TEXTE PROPOSÉ =>
☆ ☆ ☆ ☆

Les candaces, une spécificité du royaume de Koush
Le terme « candace » désigne les femmes de la lignée royale du royaume de Koush. Si dans beaucoup de cas la candace était la sœur ou la mère du roi koushite, elle détenait tout de même la majorité du pouvoir car l’héritage se transmettait de manière matrilinéaire.
Les candaces pouvaient donc être à la fois les sœurs des rois koushites et les mères du prochain. Quand il n’y avait pas d’héritier masculin ou qu’il n’était pas en âge de régner, c’était alors la candace qui dirigeait le royaume, à l’instar d’Amanishakhéto. De plus, les candaces étaient pour la plupart des guerrières redoutables.
La découverte du trésor d’Amashikhéto
En 1834, l’explorateur italien Giuseppe Ferlini et son partenaire Antonio Stefani, en quête de trésor dans les pyramides méroïtiques encore non ouvertes, découvrent un butin considérable dans celle d’Amanishakhéto.
Le trésor découvert par Ferlini et Stefani dans la tombe d’Amanishakhéto se trouve être une collection de bijoux comprenant notamment 10 bracelets, 9 bagues, 67 chevalières et beaucoup d’amulettes. Une partie de cette collection sera plus tard exposée au musée berlinois d’histoire égyptienne, l’Ägyptisches Museum und Papyrussammlung, de 2014 à 2015.

☆ ☆ ☆ ☆

MATÉRIEL D'ÉTUDE =>
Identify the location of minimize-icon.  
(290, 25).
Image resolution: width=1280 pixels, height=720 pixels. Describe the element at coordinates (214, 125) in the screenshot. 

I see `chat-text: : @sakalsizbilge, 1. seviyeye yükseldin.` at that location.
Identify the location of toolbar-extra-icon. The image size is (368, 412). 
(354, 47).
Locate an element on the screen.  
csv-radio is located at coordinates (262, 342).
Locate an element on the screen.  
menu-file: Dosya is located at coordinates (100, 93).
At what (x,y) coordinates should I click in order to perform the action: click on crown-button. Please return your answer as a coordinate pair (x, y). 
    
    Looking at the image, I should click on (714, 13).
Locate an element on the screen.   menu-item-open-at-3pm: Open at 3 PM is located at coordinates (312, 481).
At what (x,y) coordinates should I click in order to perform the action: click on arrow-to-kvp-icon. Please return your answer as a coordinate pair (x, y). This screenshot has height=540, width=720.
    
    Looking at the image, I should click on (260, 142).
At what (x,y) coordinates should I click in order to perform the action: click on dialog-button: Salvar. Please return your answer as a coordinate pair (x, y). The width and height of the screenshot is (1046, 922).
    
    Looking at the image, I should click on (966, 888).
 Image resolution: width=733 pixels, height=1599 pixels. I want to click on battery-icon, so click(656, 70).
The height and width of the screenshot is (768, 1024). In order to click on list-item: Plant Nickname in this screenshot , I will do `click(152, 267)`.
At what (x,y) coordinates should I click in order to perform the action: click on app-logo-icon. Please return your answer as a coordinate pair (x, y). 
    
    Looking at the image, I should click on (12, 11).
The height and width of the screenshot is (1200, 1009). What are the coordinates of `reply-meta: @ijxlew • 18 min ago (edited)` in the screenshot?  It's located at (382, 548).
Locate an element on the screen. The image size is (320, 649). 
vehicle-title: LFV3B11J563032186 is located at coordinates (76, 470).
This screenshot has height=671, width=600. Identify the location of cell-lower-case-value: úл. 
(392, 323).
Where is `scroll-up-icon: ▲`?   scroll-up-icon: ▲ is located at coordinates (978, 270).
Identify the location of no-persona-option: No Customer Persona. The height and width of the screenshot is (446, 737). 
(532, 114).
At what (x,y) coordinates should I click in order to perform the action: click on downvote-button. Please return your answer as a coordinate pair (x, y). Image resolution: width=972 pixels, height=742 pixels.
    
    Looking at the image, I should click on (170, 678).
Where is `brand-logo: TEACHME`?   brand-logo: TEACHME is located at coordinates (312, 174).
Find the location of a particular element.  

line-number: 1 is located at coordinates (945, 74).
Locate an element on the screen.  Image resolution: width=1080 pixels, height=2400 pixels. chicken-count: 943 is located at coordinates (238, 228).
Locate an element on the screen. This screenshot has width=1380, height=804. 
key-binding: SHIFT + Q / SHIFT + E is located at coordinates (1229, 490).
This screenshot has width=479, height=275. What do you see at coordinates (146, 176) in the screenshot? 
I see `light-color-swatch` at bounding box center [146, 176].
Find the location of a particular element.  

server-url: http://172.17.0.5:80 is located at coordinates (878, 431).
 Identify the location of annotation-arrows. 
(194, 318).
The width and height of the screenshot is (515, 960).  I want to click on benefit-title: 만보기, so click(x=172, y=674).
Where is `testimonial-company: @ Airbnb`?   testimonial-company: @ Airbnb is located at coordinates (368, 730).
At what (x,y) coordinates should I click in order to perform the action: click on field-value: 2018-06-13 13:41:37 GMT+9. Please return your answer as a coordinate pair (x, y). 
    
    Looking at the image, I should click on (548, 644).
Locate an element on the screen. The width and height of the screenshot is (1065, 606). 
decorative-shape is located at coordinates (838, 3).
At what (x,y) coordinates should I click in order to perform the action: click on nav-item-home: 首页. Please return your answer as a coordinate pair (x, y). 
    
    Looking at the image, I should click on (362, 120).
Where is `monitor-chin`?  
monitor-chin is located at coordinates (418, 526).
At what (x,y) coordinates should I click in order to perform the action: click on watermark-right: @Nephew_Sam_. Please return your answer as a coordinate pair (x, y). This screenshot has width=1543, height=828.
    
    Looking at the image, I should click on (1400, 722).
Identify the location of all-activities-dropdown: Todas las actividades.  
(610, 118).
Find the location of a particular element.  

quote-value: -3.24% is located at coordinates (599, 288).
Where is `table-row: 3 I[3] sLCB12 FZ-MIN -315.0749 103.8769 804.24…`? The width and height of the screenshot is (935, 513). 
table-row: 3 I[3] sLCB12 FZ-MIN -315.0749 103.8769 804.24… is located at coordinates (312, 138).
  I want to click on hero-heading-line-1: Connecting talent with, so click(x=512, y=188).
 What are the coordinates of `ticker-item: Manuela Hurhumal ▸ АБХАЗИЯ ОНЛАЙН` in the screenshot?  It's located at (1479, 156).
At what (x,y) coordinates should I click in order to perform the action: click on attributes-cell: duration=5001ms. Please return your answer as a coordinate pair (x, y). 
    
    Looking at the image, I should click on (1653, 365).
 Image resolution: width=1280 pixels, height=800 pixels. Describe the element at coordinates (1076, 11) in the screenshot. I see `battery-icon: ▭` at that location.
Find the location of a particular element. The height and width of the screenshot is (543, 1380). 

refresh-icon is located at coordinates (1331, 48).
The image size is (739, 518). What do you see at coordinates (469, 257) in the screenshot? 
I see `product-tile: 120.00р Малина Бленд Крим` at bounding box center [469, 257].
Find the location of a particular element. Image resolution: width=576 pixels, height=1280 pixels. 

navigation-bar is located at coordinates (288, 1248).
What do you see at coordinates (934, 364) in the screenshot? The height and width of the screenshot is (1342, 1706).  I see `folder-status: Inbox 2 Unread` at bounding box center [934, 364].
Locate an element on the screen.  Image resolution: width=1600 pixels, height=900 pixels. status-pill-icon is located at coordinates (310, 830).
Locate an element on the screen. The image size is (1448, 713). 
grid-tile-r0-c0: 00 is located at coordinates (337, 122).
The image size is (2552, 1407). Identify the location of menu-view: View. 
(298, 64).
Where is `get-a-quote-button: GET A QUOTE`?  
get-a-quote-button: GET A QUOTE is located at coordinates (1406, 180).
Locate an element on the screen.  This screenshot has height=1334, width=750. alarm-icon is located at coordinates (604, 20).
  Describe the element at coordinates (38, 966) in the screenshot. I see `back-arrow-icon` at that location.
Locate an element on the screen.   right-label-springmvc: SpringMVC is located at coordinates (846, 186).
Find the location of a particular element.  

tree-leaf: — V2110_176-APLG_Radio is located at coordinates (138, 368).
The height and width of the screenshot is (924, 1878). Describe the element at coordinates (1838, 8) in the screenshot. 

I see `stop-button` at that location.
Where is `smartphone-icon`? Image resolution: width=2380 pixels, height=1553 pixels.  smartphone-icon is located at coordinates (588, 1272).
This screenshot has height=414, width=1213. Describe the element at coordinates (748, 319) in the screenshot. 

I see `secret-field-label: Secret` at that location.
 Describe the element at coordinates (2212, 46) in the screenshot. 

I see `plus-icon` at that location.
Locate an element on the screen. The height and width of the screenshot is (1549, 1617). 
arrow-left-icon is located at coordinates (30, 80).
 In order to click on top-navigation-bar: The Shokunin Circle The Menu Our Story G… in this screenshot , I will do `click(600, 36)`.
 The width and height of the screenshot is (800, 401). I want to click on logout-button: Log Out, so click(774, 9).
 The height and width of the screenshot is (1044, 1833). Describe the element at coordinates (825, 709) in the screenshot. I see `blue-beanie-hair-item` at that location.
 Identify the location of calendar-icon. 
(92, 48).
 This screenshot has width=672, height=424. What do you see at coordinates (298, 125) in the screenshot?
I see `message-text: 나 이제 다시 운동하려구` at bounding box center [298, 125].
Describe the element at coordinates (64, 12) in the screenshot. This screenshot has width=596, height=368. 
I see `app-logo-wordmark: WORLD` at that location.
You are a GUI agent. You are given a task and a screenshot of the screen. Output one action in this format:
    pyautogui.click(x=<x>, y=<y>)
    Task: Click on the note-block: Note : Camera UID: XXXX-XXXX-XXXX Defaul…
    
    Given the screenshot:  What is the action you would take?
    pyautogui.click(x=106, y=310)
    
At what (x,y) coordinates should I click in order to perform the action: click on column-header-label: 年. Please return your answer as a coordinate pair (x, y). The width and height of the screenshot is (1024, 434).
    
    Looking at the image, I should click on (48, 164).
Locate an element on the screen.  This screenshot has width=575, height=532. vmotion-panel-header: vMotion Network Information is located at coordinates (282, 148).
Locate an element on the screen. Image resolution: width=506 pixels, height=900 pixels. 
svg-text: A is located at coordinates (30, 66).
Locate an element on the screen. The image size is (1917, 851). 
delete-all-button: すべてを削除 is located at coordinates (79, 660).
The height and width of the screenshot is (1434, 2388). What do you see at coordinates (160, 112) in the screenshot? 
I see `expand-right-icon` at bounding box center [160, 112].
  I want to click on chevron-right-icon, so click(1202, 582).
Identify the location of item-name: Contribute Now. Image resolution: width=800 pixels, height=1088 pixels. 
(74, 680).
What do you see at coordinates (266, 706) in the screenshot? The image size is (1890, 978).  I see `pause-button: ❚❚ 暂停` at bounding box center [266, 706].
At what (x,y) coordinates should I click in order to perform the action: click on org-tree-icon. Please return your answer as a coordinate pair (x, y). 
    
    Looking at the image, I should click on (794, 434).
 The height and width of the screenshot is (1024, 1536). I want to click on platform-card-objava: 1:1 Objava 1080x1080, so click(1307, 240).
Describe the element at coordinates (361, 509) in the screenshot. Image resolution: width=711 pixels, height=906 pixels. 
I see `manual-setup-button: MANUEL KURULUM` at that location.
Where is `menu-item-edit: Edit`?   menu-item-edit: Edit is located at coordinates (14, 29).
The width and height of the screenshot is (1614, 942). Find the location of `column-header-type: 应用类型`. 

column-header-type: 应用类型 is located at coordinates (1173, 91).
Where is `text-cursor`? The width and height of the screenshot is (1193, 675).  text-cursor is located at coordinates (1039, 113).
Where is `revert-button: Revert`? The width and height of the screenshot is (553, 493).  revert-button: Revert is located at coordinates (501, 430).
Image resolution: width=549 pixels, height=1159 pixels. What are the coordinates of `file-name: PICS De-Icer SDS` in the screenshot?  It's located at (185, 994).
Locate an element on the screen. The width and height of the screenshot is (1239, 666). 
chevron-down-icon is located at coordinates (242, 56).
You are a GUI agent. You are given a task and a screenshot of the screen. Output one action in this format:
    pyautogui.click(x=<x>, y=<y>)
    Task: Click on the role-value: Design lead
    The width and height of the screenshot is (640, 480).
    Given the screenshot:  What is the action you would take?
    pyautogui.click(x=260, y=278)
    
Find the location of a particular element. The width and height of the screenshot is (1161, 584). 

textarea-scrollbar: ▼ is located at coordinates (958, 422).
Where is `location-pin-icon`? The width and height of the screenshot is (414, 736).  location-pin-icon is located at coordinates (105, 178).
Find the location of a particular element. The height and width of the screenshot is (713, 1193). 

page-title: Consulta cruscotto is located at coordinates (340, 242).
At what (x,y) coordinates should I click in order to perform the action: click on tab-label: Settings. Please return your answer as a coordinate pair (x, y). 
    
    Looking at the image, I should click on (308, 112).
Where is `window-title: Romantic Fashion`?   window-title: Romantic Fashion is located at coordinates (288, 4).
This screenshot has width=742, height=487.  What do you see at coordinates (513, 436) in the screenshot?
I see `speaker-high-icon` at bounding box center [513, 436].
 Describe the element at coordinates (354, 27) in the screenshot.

☆ ☆ ☆ ☆

CONSIGNE =>
Transcrivez fidèlement le passage du texte sur les candaces de Koush, en commençant par « La découverte du » et en terminant par « 2014 à 2015. ». La liste n'est pas utile ici.

RÉPONSE ATTENDUE =>
La découverte du trésor d’Amashikhéto
En 1834, l’explorateur italien Giuseppe Ferlini et son partenaire Antonio Stefani, en quête de trésor dans les pyramides méroïtiques encore non ouvertes, découvrent un butin considérable dans celle d’Amanishakhéto.
Le trésor découvert par Ferlini et Stefani dans la tombe d’Amanishakhéto se trouve être une collection de bijoux comprenant notamment 10 bracelets, 9 bagues, 67 chevalières et beaucoup d’amulettes. Une partie de cette collection sera plus tard exposée au musée berlinois d’histoire égyptienne, l’Ägyptisches Museum und Papyrussammlung, de 2014 à 2015.